Recently, a terrible unhappiness from my past, deeply buried and securely tucked away, was dredged to the surface against my wishes. I apologize for that slightly sensational opening – but it’s offered in the spirit of fair warning, as we are going to cover some heavy ground today and in the coming weeks.
You may have had a similar bad experience in your past, one which someone hurt you to the extent that it is difficult to recollect without pain. Perhaps you dealt with it in the same way as I did, which is to say by compartmentalization (emotionally severing the experience from current reality) and containment (suppressing my feelings about that experience so I can continue to function day to day).
If so, you can imagine how having that vault involuntarily opened unleashes heavy emotional burdens that cannot be processed without meaningful psychological cost. Sometimes, as in my case, this process of prying such feelings open can also involve being reluctantly dragged into re-examining a relationship already saddled with complicated feelings, directional confusion and intractable inner conflict.
To make things worse, I was already going through a somewhat difficult time, so not only was the sudden confrontation unexpected, and the timing unfortunate, but the engagement was unwelcome, the experience unpleasant, and the process unsettling. But that does not mean it was unnecessary or unhelpful.
Over the coming weeks, I will use this forum to pull what transpired apart and examine it more closely, to reflect on the emotional mechanisms triggered, the conflicts worked through, and the insights gained. Most people would feel awkward talking about this in public. I do too. This is the sort of thing people keep private and talk to their therapists about. And that’s probably the right answer for almost everyone. But I’ve chosen to share my thoughts with the small audience I have for a couple of reasons.

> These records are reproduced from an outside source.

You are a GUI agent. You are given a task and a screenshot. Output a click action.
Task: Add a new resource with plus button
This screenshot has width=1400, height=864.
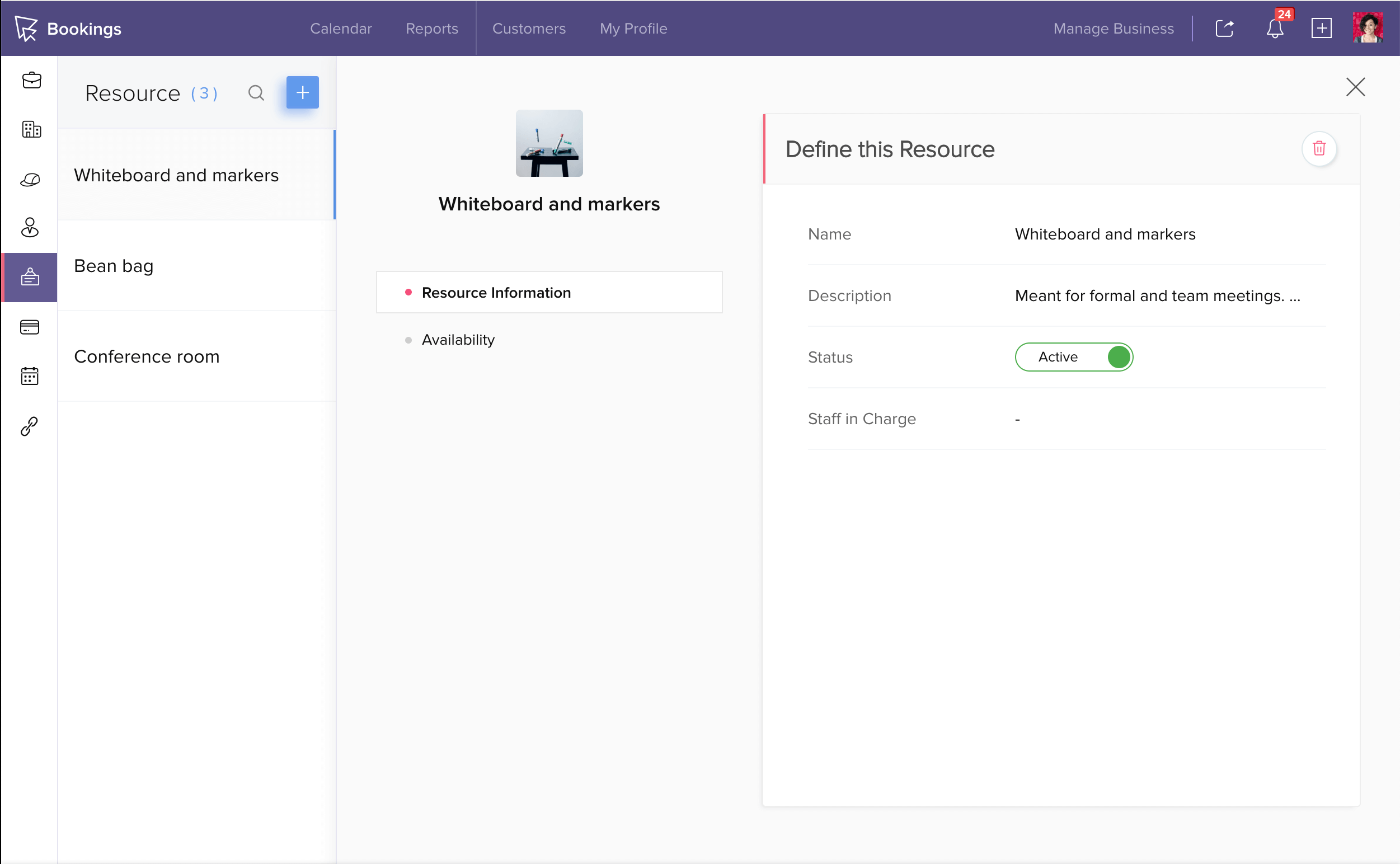point(302,92)
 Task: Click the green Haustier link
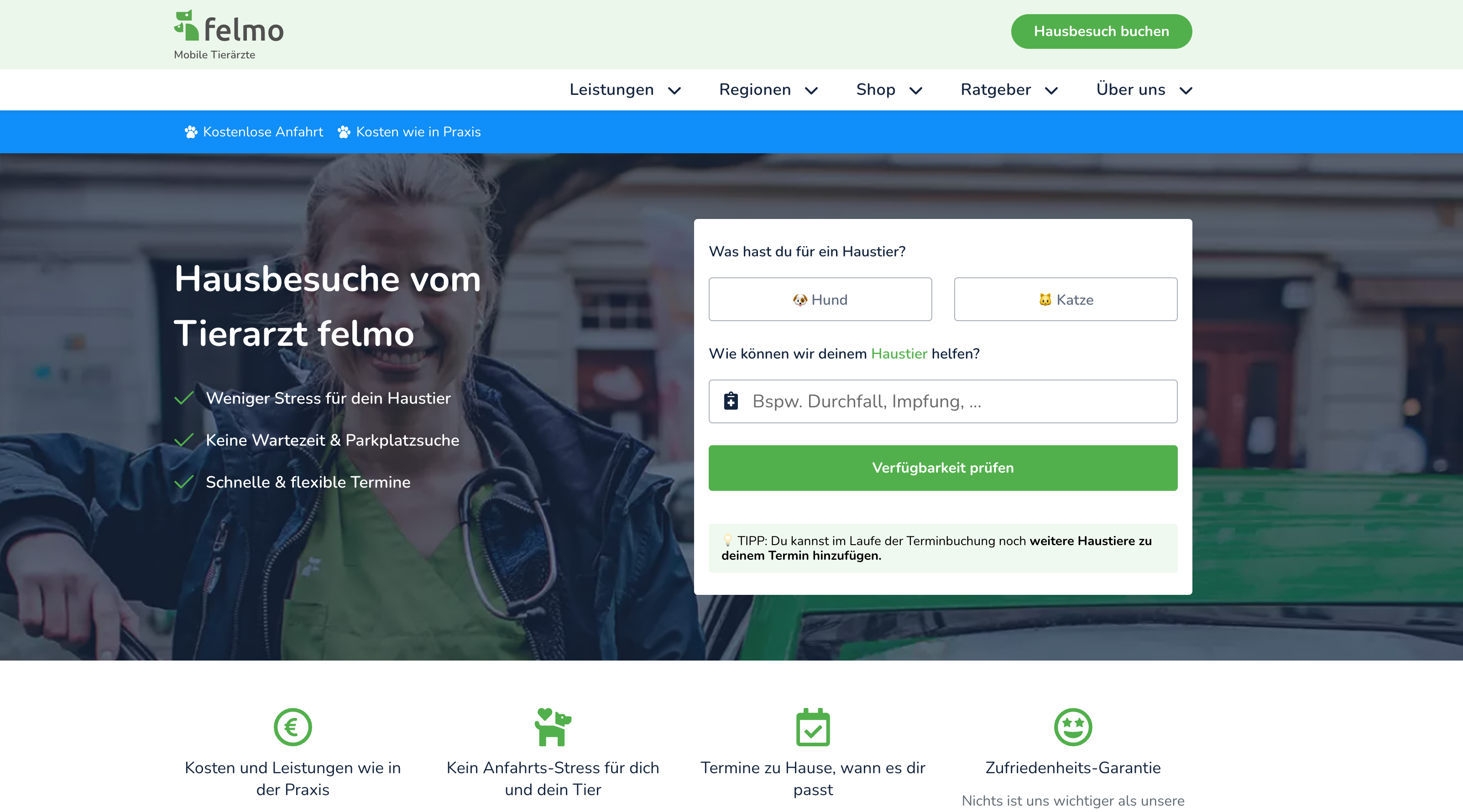click(899, 354)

First, I see my writing as an antidote to the poison of social media. My LinkedIn profile, like every other such profile, projects confidence and competence. I have a “great” job. I went to “great” schools. I do “interesting” things. Not two weeks ago, I was chairing a panel on AI at the World Bank meetings in Washington, D.C. If that’s all you know about me, you might mistakenly believe I breathe rarified air. But that’s not true. I breathe the same air as you, and everyone else. And writing about this is how you know.

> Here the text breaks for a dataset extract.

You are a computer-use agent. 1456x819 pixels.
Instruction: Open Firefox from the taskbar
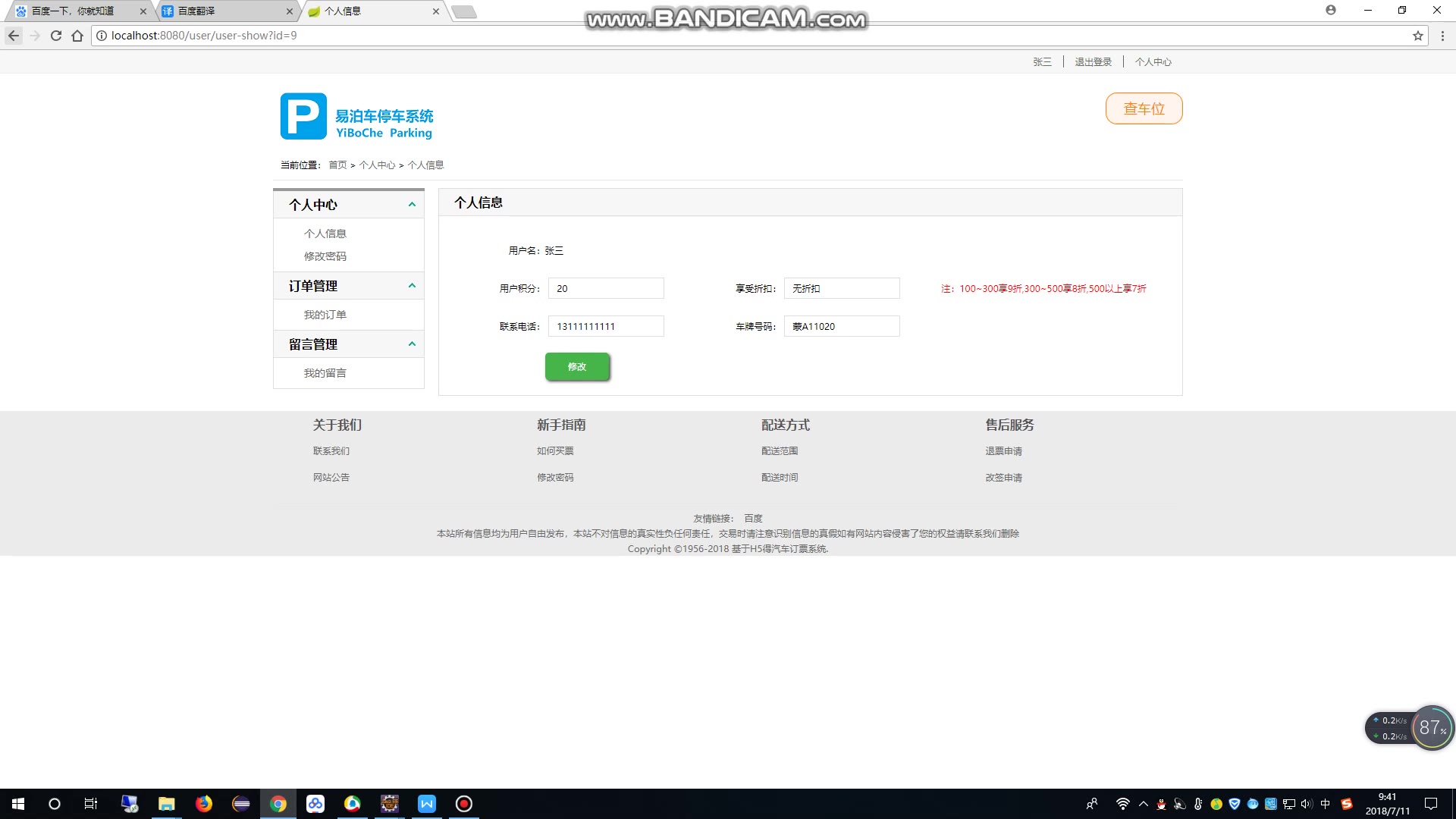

Second, over the past few months, a few colleagues and former colleagues reached out to ask if we could meet, prompted by something I have written. It gives me a deep sense of purpose and great joy to walk together in our experiences. My current circumstances make it difficult for me to commit to volunteer work or civic engagement on a regular basis. And so, I am grateful that, thanks to you, I have found a way to create, and engage, in community in a way that works for me. For everyone who has reached out to encourage me or to let me know that something I have written has helped you, I so much value your engagement in our small, Deeply Boring, community.
Ok. So let’s talk about emotional pain: why it exists, how we deal with it, and the role it plays in our lives.

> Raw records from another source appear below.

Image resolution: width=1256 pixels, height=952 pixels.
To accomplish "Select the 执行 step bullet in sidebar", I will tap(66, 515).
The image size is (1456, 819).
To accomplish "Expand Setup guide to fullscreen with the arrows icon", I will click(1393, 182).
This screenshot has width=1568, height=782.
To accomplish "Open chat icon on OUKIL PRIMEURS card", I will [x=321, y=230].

Hurt. We all hurt. We all cause hurt. Some hurts, while real, are more glancing in nature – an acquaintance who pretends he didn’t see you in the supermarket, or a colleague who fails to acknowledge your contributions. We might forget them by the time we go to bed. Other hurts run deep enough that we carry them through the day; they color our thoughts and feelings. These include a toxic work environment or deteriorating personal relationships. Dwelling just below the surface of our everyday experience, such hurts cause us to feel disjointed or disconnected, as if we are not ourselves. They may adversely influence our decisions and behavior; such patterns should not be allowed to persist for too long.
But some hurts run even deeper still. They are so recessed, so hidden, that we are sometimes not even conscious of them. These hurts may lead to distorted thinking and avoidance behaviors. They can create unhealthy driving forces, or act as barriers to greater intimacy and authenticity. Such can be the case with childhood trauma, abusive interactions, betrayal in adult relationships, communal rejection, or social ridicule. These kinds of experiences share something in common – they deeply violate our sense of personhood; they perforate our wholeness, and strip whatever shreds of innocence might remain. My hurt – the one which was painfully dredged up recently - fell into this latter category. In fact, this particular hurt created some of the fear and anger which I occasionally write about. I have done a lot of work to confront these driving forces in my life, to limit or curtail the power this submerged pain has over my decision-making.
But the underlying hurt exists nonetheless, throbbing ominously in the dark.
It was, as I said, compartmentalized, and contained.
But why do such feelings run so deep and have such great power? And how do we deal with them?
Let’s talk about that next week.
Until then, I wish you grace, and peace.
J


Thank you. It is brave of you to take the armor off in public. I prayed after reading this - for you and your family but also that all your readers including me sincerely accompany you on this journey and learn much from it.